Amauri Salviano Jr., gerente-geral da Araguaia Agrícola,
concessionária de máquinas agrícolas
na região de Sorriso, conta que os recursos
próprios custearam cerca de 40% das vendas
de tratores e colheitadeiras na região no ano
passado. "Há alguns anos, era tudo financiado".
Segundo ele, a tendência é que a participação
dos financiamentos cresça, à medida
que os juros caiam. "As taxas praticadas hoje
nas linhas oficiais, próximas de 6,5%, já
são muito atraentes", afirma.
Darci Ferrarin, proprietário da Fazenda Santa
Maria da Amazônia, de Sorriso, diz que muitos
produtores da região ainda têm dificuldade
em acessar as linhas de financiamento devido a pendências
relacionadas à questão fundiária
e ao processo de renegociação das dívidas
passadas. "As exigências aumentaram muito,
e às vezes o produtor não consegue apresentar
todos os documentos e certificados necessários".
Segundo Rubin, a capitalização dos
agricultores é resultado não só
de uma sequência de boas safras e preços
atraentes no mercado internacional. "O aumento
das restrições ambientais, que dificulta
novos desmatamentos, a forte valorização
das terras já agricultáveis e o pagamento
de dívidas passadas nos últimos anos
colocaram um freio nos investimentos e deixaram o
produtor com mais recursos em caixa", resume.

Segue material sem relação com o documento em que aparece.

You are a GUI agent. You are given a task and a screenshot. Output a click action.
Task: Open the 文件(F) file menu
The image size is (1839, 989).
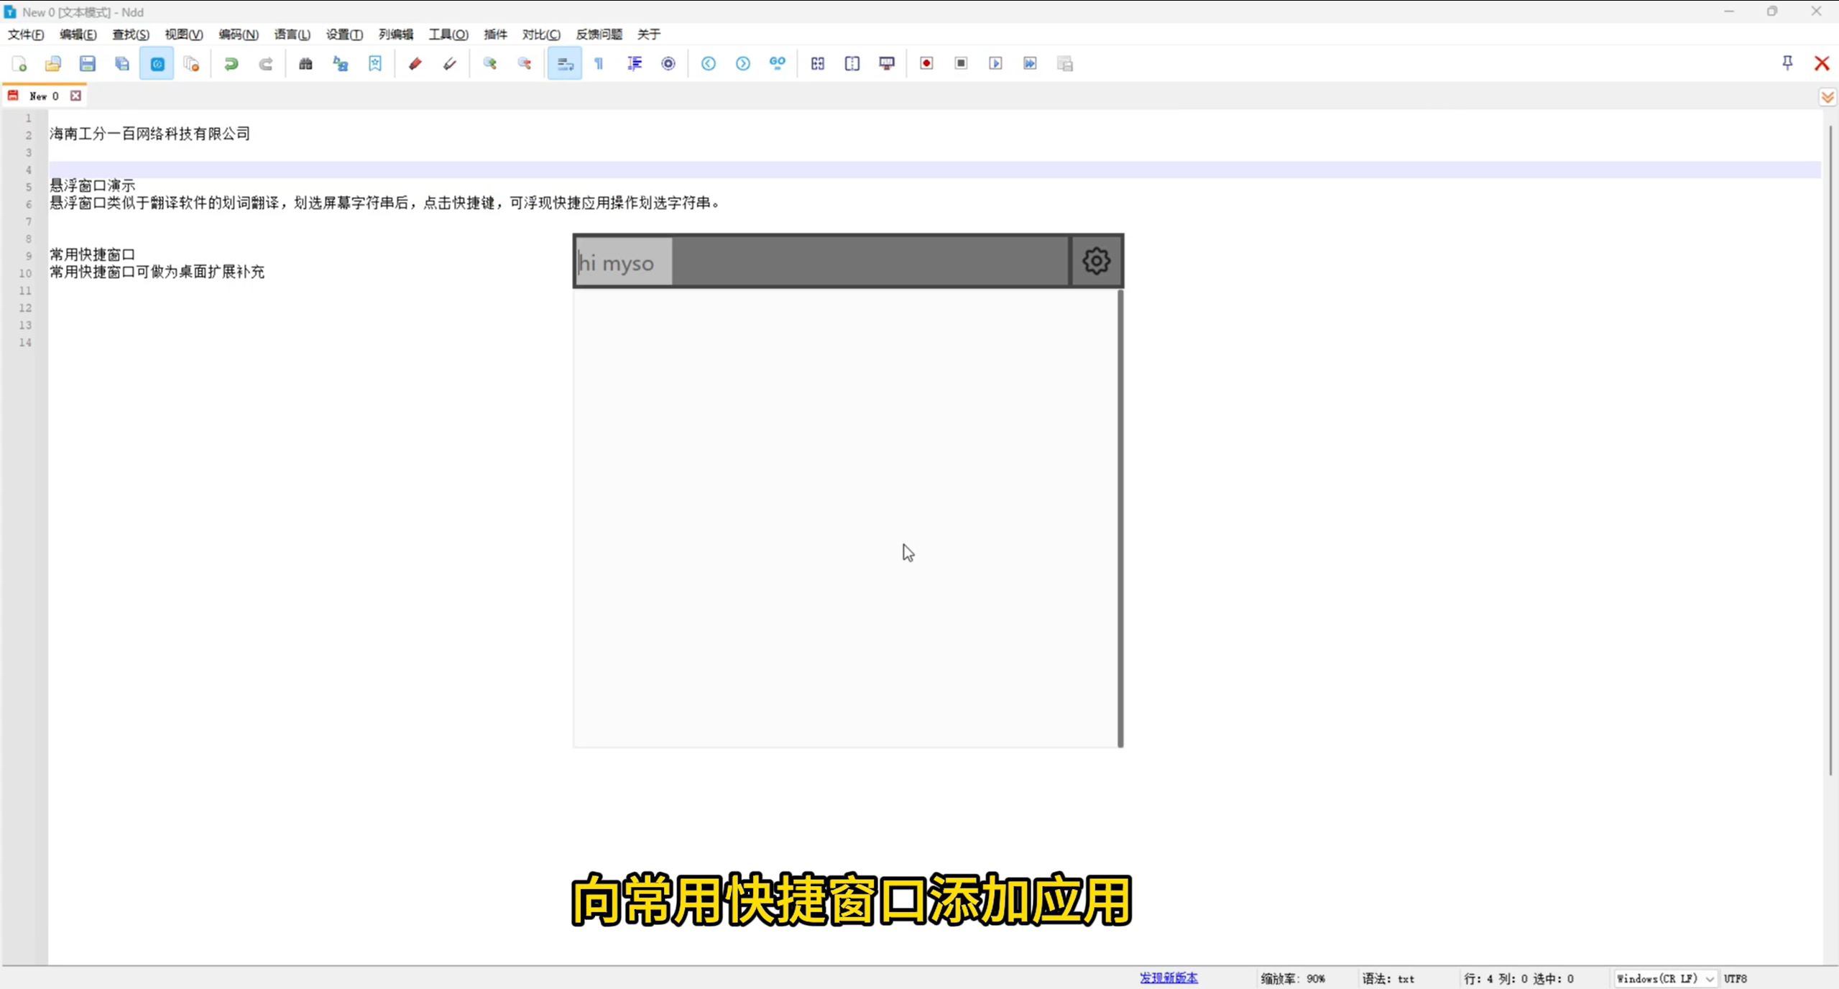tap(26, 35)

Além disso, a crise dos anos 2000 concentrou
uma fatia maior da produção nas mãos
de grandes grupos, mais capitalizados. Segundo a Federação
da Agricultura e Pecuária de Mato Grosso (Famato),
os 20 maiores grupos produtores, que em 2005 detinham
9% da área plantada no Estado, hoje detêm
19%.
Os produtores também usam mais recursos próprios
para financiar o custeio da safra, a conta que inclui
a aquisição de fertilizantes, agrotóxicos
e sementes. "Quando se tem o dinheiro para comprar
à vista, você reduz em 15% a 20% seu
custo de produção. Nosso lucro está
na compra e não na venda", diz Ferrarin,
que pagou à vista metade dos insumos consumidos
no plantio de 14 mil hectares de soja na última
safra.
O cenário também deixa os produtores
menos dependentes das tradings na hora de se financiar.
Segundo a Associação dos Produtores
de Soja de Mato Grosso (Aprosoja), a participação
dessas empresas no "funding" desta safra
foi de apenas 18%, enquanto os recursos próprios
dos produtores representaram cerca de 35%.
Por volta de 2005, as tradings respondiam por quase
metade dos recursos, e os recursos próprios
não superavam 22%. "A estrutura de financiamento
da safra vem mudando nos últimos anos, sinalizando
maior uso de recursos próprios em detrimento
das tradings e do sistema financeiro", afirma
Rubin.
Mesmo assim, o superintendente da Famato, Seneri
Paludo, vê com cautela o novo ciclo de investimentos.
"O produtor precisa levar em conta que os níveis
de rentabilidade atuais são um ponto fora da
curva. A realidade não é essa e pode
pegar muita gente de surpresa", afirma.